Collaboration to catch hackers

Alan Fern, professor of computer science, (right) and his Ph.D. student, Amran Siddiqui (left) are advancing methods of detecting cyberattacks known as advanced persistent threats.


Cyberattacks are getting more frequent, bigger, and more destructive. New research at Oregon State University aims to stop hackers by combining the muscle power of artificial intelligence with the brains of cybersecurity experts. The project is led by Galois Inc. and includes collaborators at University of Edinburgh and Synaptiq.

Season number
Season 4
Episode number

[MUSIC: The Ether Bunny, by Eyes Closed Audio, used with permission under a Creative Commons Attribution license.]

NARRATOR: From the College of Engineering at Oregon State University, this is "Engineering Out Loud."

RACHEL ROBERTSON: And this is Rachel Robertson, today on "Engineering Out Loud" we will be talking about the pirates of the 21st century – hackers. Cyberattacks are getting more frequent, bigger, and more destructive. The first half of 2017 has been particularly bad -- 1.9 billion records of personal information were stolen, which is an increase of 164 percent over the last half of 2016.

We begin with that huge cyberattack that hit tens of thousands of computers all over the world…

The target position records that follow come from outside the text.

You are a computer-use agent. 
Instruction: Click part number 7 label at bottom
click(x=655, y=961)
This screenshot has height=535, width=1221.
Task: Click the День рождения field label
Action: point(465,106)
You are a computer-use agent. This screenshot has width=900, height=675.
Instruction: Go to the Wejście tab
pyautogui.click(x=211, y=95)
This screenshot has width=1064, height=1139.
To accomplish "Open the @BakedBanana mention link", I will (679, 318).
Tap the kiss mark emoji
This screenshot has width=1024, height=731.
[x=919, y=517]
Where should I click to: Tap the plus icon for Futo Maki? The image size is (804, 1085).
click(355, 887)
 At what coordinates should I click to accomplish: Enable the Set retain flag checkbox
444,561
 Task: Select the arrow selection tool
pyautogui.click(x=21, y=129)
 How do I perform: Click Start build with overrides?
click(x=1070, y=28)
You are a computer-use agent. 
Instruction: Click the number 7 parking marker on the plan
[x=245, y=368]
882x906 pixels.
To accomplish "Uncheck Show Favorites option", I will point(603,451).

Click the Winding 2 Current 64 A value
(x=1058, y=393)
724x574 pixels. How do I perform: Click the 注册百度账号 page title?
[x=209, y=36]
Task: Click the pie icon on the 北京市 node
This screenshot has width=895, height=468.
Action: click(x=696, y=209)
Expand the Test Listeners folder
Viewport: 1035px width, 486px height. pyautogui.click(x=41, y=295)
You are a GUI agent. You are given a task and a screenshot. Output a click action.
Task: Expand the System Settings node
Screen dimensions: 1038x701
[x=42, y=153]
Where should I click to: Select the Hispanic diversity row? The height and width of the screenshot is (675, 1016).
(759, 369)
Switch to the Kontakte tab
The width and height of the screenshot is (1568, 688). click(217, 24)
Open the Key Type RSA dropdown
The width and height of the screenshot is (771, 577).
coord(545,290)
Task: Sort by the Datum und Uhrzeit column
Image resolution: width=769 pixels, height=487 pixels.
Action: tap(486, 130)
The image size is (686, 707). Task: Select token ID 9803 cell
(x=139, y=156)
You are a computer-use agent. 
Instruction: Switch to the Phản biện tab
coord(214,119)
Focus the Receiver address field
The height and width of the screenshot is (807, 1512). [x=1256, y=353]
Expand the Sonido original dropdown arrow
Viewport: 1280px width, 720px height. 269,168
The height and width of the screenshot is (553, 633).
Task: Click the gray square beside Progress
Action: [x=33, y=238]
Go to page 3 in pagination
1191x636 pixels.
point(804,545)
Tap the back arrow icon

Clip from Cyber Security Experts Say Malware Used In Friday's Attack Is Especially Malicious

Cybersecurity experts say that this piece of malware had and especially malicious quality

Clip from Cyber Security Experts Say Malware Used In Friday's Attack Is Especially Malicious

Equifax, the big credit reporting agency, reports that it was hacked in May. Whoever did the hacking seems to have gained access …

Clip from Credit Reporting Agency Equifax Reveals Massive Hack

A Russian intelligence agency launched a cyberattack last year against a company that helps run American voting systems…

Clip from Report: Russia Launched Cyberattack On Voting Vendor Ahead Of Election

ALAN FERN: Cybersecurity is a big deal.

ROBERTSON: That is Alan Fern, professor of computer science at Oregon State and an expert in artificial intelligence.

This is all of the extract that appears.